| name | loom-caching |
| description | Caching strategies for performance optimization — cache-aside, write-through, write-behind, TTL policies, eviction, and stampede prevention. Use for Redis/Memcached, CDN caching, database query caching, ML model caching, and distributed cache design. |
| triggers | ["cache","caching","Redis","Memcached","CDN","TTL","invalidation","eviction","LRU","LFU","FIFO","write-through","write-behind","cache-aside","read-through","cache stampede","distributed cache","local cache","memoization","query cache","result cache","edge cache","browser cache","HTTP cache"] |
Caching
Overview
Store expensive-to-compute or frequently-read data closer to the consumer. The easy part is the read path; the hard parts are invalidation (keeping it correct) and stampede (surviving a mass miss).
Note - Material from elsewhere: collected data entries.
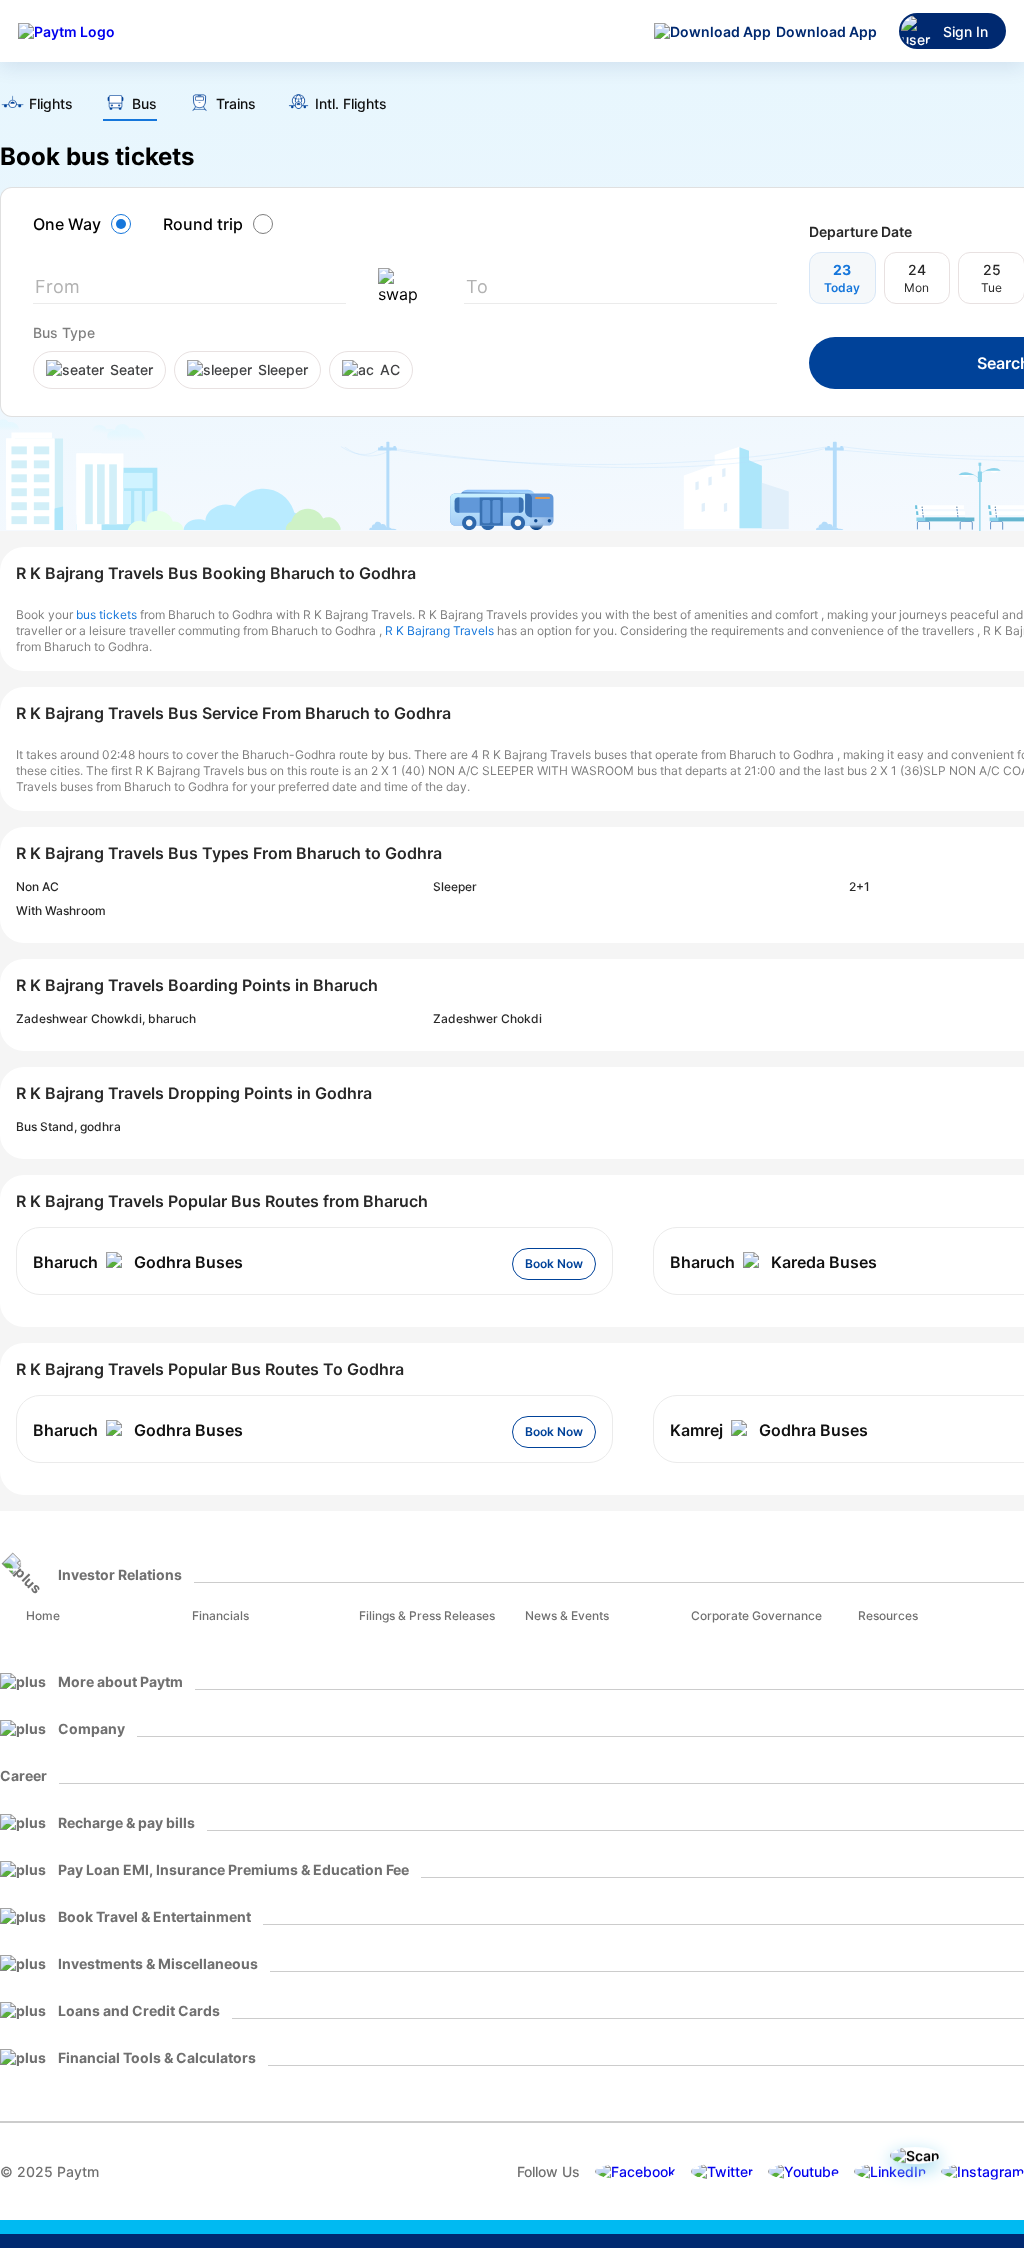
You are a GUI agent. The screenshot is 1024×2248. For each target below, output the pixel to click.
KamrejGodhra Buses (769, 1430)
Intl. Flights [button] (351, 104)
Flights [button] (51, 104)
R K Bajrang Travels (439, 630)
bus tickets (106, 614)
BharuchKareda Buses (773, 1262)
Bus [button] (144, 104)
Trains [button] (236, 104)
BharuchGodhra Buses (138, 1262)
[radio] (85, 224)
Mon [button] (916, 287)
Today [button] (842, 287)
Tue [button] (991, 287)
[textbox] (189, 290)
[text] (36, 105)
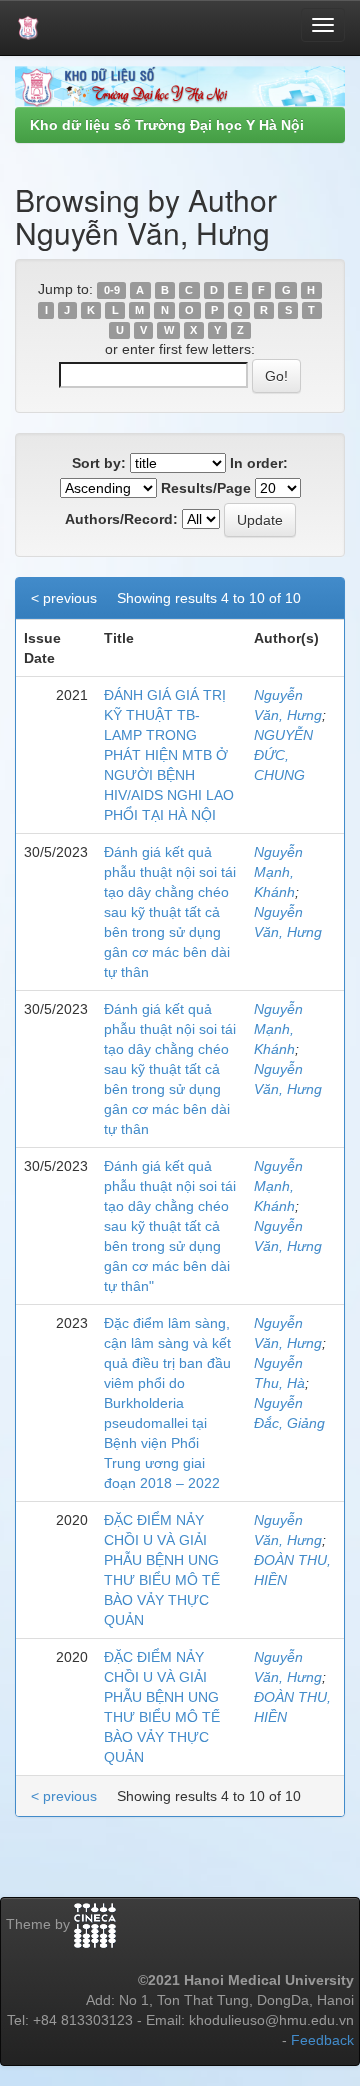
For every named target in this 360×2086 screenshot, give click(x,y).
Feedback (322, 2040)
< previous (64, 598)
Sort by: (99, 463)
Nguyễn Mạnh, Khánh (278, 872)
This skill is organized around those failure modes, not around toy get/set wrappers.
Strategy Selection
| Strategy | Read path | Write path | Consistency | Failure mode to watch |
|---|
| Cache-aside (lazy) | App checks cache → loads on miss → populates | App writes DB, then invalidates (don't update) cache | Eventual; brief staleness window | Stampede on hot-key miss; race between load and invalidate |
| Read-through | Cache library loads on miss | (paired with write-through) | Eventual | Same as aside; hides loader in the cache layer |
| Write-through | Read from cache | Write DB and cache synchronously | Strong-ish; cache always fresh after write | Write latency = DB + cache; cache churn for rarely-read keys |
| Write-behind (write-back) | Read from cache | Write cache now, flush DB async in batches | Weak; data loss if node dies before flush | Lost writes on crash; ordering; DB divergence |
Default to cache-aside. It's simple, resilient (cache down ≠ writes fail), and puts invalidation in your control. Reach for write-through only when you can't tolerate a post-write stale read; write-behind only for write-heavy, loss-tolerant data (metrics, counters, activity feeds).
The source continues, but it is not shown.